Copy word for word the passage of the article below about imagining sadness as a person, starting with "The technique allows people to quickly" and going on through "study has found.".

— START Reading text —

The technique allows people to quickly distance themselves from negative emotions.
Sadness from Inside Out
The character of Sadness and other emotions come to life from the 2015 Pixar movie "Inside Out" partially inspired the study.(C)Walt Disney Co./Courtesy Evere
/ Source: TODAY

Feeling blue? When sadness strikes, simply imagining it as a person can make the emotion feel less intense, a recent study has found.

The authors were inspired by the movie "Inside Out," Pixar's 2015 animated hit that showed five bickering emotions — Joy, Fear, Anger, Disgust and Sadness — coming to life inside a girl’s head. Sadness had blue skin, blue hair, a slumped posture and an alarming urge to cry in most any situation.

The study, published in the Journal of Consumer Psychology, began with an experiment that asked 114 participants to think about a time when they felt very sad, such as after the death of a loved one. Researchers then randomly assigned half of them to write down what kind of person their sadness would be like if it came to life — or “who” it was. The other half was asked to write about “what” it was, or how it affected their state of mind.

After the exercise, all of the participants rated how much sadness they felt at that moment on a scale of one to seven. The results showed those who thought about their sorrow as a person reported feeling less intensely sad than the other participants.

The technique allows people to “think of an emotion as a person who is separate from themselves, which makes them feel more detached from the sadness," said study co-author Li Yang, a lecturer at the University of Texas at Austin, in a statement.

— END Reading text —
— START Given records —

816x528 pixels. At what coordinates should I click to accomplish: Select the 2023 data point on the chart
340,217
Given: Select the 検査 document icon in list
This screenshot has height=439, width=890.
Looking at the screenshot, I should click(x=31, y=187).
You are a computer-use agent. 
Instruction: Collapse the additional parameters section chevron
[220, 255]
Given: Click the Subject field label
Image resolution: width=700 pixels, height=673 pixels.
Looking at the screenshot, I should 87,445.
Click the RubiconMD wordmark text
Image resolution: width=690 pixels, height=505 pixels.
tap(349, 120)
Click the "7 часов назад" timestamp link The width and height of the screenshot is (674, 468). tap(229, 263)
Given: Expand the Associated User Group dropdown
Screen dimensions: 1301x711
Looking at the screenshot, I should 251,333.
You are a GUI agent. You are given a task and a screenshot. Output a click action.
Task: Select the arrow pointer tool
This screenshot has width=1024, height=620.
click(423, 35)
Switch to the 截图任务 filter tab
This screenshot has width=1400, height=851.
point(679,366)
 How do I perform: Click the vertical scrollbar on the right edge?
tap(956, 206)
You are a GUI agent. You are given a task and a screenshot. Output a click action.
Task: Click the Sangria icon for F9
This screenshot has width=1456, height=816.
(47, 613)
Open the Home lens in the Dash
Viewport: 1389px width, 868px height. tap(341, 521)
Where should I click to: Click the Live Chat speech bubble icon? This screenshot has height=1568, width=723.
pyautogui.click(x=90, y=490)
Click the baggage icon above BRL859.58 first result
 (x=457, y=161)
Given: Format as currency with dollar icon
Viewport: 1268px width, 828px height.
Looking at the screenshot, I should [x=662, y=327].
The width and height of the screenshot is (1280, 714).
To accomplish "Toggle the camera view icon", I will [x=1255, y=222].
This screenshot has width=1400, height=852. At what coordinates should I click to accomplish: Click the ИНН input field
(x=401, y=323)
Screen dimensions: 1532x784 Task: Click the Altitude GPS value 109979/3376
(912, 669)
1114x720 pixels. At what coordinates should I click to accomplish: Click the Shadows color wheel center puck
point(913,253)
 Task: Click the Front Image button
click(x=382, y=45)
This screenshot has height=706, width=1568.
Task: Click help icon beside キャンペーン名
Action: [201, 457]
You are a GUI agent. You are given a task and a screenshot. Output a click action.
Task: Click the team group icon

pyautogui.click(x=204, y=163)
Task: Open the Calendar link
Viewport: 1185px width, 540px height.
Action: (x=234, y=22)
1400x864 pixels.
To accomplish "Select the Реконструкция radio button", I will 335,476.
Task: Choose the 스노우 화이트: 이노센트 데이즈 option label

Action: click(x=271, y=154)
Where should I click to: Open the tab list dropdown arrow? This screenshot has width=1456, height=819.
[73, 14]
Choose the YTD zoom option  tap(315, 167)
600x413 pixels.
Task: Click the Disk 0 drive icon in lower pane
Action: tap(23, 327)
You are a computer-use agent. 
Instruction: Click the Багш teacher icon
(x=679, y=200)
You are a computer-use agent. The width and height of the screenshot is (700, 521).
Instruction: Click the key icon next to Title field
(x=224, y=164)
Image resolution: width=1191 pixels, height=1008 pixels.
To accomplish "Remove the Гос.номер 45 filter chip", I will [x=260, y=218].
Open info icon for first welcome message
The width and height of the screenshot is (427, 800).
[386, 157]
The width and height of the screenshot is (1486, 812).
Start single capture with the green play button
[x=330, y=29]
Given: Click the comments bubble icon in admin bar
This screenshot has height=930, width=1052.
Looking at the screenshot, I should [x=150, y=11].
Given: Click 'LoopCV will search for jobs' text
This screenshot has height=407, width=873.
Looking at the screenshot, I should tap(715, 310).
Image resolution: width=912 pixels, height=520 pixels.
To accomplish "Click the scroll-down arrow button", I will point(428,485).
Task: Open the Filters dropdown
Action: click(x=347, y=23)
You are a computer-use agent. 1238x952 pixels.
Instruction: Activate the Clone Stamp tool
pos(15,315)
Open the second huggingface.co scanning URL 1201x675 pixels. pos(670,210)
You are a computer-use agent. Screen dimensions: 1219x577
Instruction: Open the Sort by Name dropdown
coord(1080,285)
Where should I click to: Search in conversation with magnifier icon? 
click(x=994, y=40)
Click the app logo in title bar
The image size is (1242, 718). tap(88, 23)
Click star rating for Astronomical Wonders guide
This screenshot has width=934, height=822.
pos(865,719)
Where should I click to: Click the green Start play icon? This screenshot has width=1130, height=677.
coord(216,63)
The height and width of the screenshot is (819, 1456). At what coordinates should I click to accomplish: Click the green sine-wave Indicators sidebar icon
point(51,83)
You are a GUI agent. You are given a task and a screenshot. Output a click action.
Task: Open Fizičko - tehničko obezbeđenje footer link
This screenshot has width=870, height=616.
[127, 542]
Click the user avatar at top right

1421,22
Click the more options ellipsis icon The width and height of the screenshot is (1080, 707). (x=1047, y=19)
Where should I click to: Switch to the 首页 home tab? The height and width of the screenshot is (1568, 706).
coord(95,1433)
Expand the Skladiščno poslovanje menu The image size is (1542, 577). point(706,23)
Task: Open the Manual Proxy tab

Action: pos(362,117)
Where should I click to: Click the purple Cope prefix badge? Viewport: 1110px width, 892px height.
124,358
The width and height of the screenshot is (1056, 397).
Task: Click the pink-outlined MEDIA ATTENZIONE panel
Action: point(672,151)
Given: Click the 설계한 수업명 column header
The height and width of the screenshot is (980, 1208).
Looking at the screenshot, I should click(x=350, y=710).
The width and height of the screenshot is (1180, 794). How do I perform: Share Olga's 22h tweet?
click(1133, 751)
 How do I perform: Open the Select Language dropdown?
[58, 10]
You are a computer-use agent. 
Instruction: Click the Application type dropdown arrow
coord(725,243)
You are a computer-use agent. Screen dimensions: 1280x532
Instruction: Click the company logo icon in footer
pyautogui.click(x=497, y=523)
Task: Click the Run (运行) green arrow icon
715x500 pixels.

— END Given records —

**Finished exercise:**
The technique allows people to quickly distance themselves from negative emotions.
Sadness from Inside Out
The character of Sadness and other emotions come to life from the 2015 Pixar movie "Inside Out" partially inspired the study.(C)Walt Disney Co./Courtesy Evere
/ Source: TODAY

Feeling blue? When sadness strikes, simply imagining it as a person can make the emotion feel less intense, a recent study has found.